Part of the nations gold reserves were flown to London to provide collateral for 2.2 billion dollar emergency loan from the IMF. Meanwhile the Indian rupee was devalued by 20 percent. Manmohan Singh emphatically told Commerce Minister P. Chambaram and Commerce Secretary Montek Singh Ahluwaliaya to follow suit immediately.

They decided to do away with the import licensing etc. and were soon ready with liberalized trade proposals. Manmohan Singh was pleased with the proposals which were approved by the prime minister sending clear signals that India was opening up and moving to a market-oriented economy. However, the announcement denoted that the new proposals were only a continuation of Nehru socialism.

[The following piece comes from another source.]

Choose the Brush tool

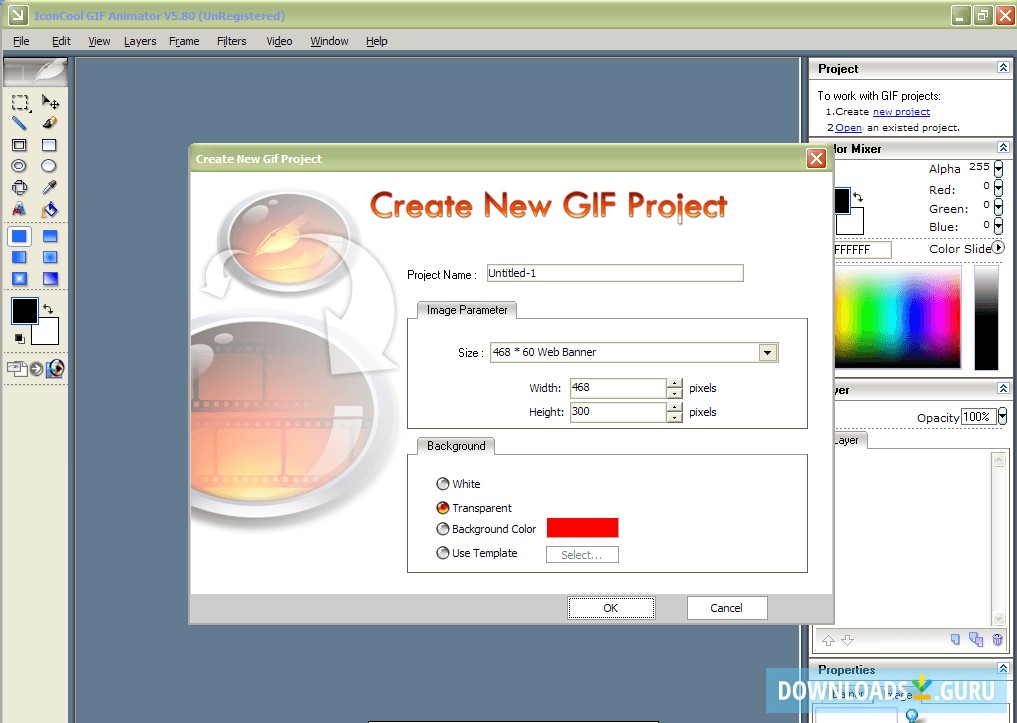click(50, 122)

Anil Ambani of Reliance, one of the Top most Companies of India, says it was not economic reform, it was a economic revolution. Some called it second independence

Foreign exchange reserves shot up from 1 billion dollars in July 1991 to 20 billion in 1992 -1993. Foreign investment began to double each year and it rose from 150 million to 03 billion by 1997.Economic Times were sold only 100,000 in 1989 but by March 1994 it touched 500,000 mark.

Palapuri Jains have captured half the world market share of uncut diamonds. Aditya Birla Group is the world's largest producer of rayon, Steel Giant Laumi Mittal is richer than the Queen of England. Taj and Oberoi have created world class hotel chains; India's software companies have the best software Engineers in the world and Indian entrepreneurs in Silicon Valley are at the heart of Internet revolution. Of the 19 top global software companies that has achieved highest certification for quality, as many as 12 were Indian Chains.

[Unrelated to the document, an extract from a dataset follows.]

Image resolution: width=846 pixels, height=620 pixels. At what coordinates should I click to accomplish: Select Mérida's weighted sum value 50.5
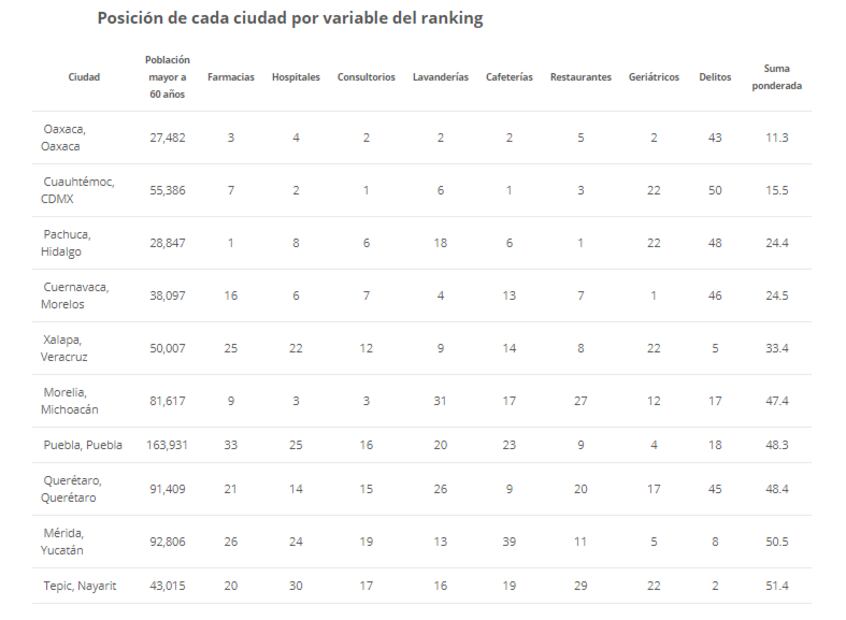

Reform agenda is constantly derailed by the vested interests. Politicians lack the courage to privatize huge loss making public sector for losing the vote of organized labor.

Now that the knowledge age has taken over, it may help India to rise up and transform the country. 40 percent Indians remain illiterate. It would be easier to look after the poor if their numbers came down to 15 percent from 40 or 50 percent. Indian middle class had grown from 10 percent to 20 percent and majority of the population would soon be middle class. Primary education and primary health care are the most powerful ways to eradicate poverty.